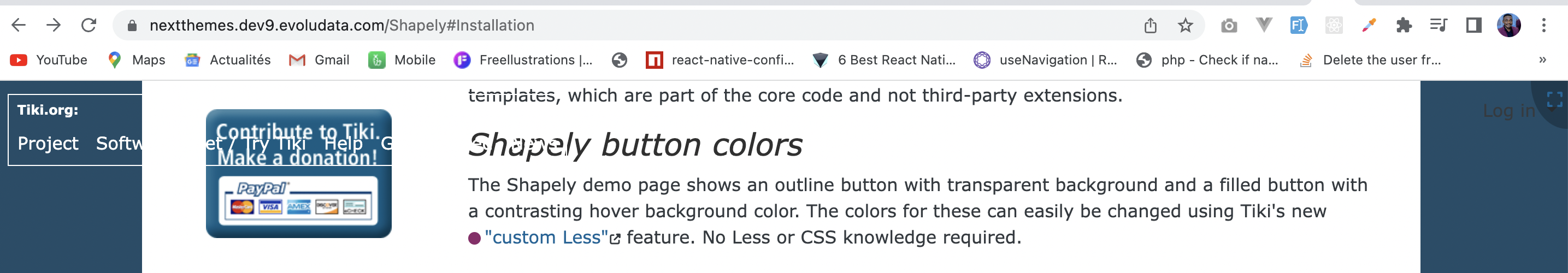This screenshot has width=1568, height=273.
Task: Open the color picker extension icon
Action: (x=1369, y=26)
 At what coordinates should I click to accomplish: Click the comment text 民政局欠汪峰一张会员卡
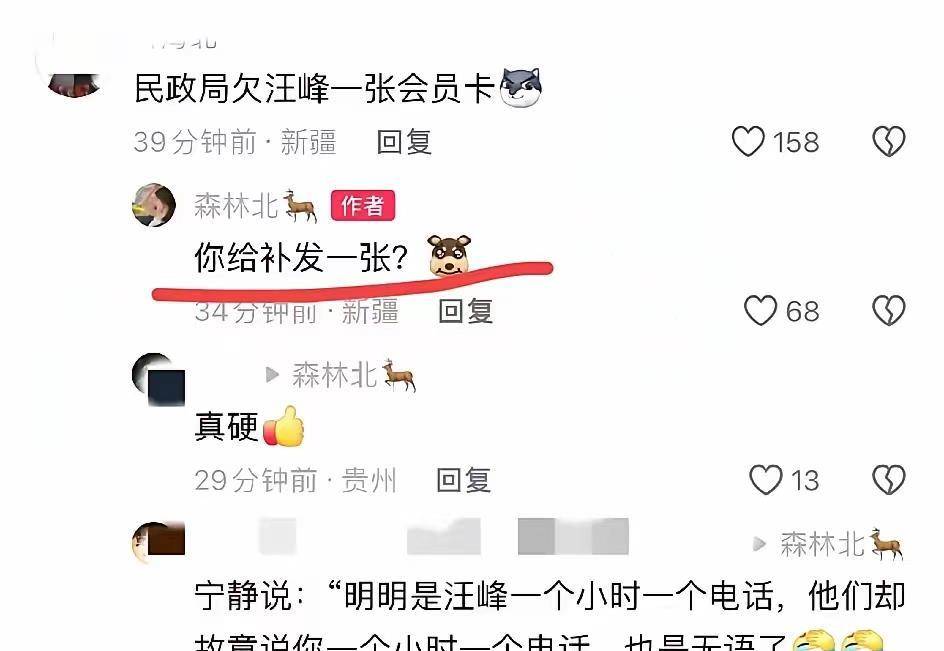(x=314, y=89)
==
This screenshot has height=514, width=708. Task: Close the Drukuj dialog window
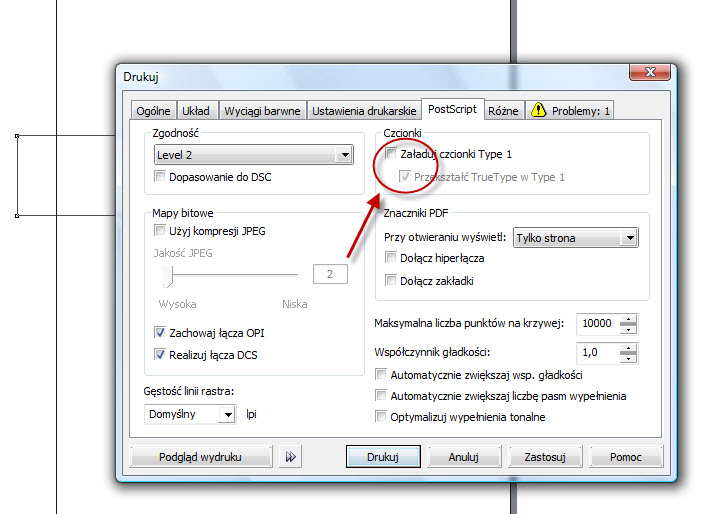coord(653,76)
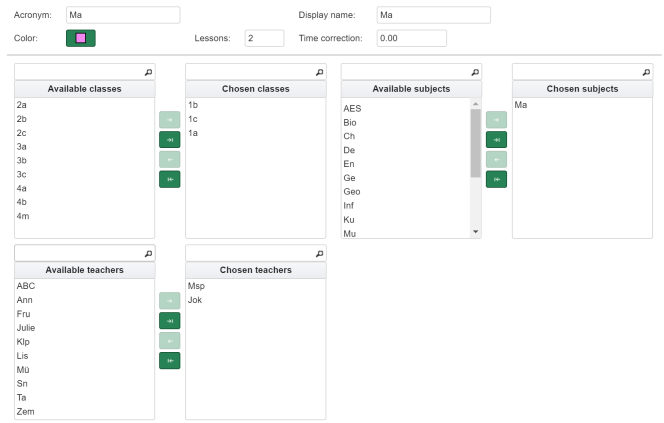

→ **Problem statement**
Report every line of the listing above that contains the word "Task", copying each of those lines in full. Count a line only when the word matches in case.

→ **Problem solution**
Task: Open the color picker extension icon
This screenshot has height=514, width=708. Task: Close the Drukuj dialog window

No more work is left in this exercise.